[DATA SUPPLIED]:

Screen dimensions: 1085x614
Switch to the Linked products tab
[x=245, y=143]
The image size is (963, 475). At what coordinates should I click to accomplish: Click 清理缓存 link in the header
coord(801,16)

[WORK ORDER]: The response should contain each record above, retyped exactly.

[EXERCISE ANSWER]:
Screen dimensions: 1085x614
Switch to the Linked products tab
[x=245, y=143]
The image size is (963, 475). At what coordinates should I click to accomplish: Click 清理缓存 link in the header
coord(801,16)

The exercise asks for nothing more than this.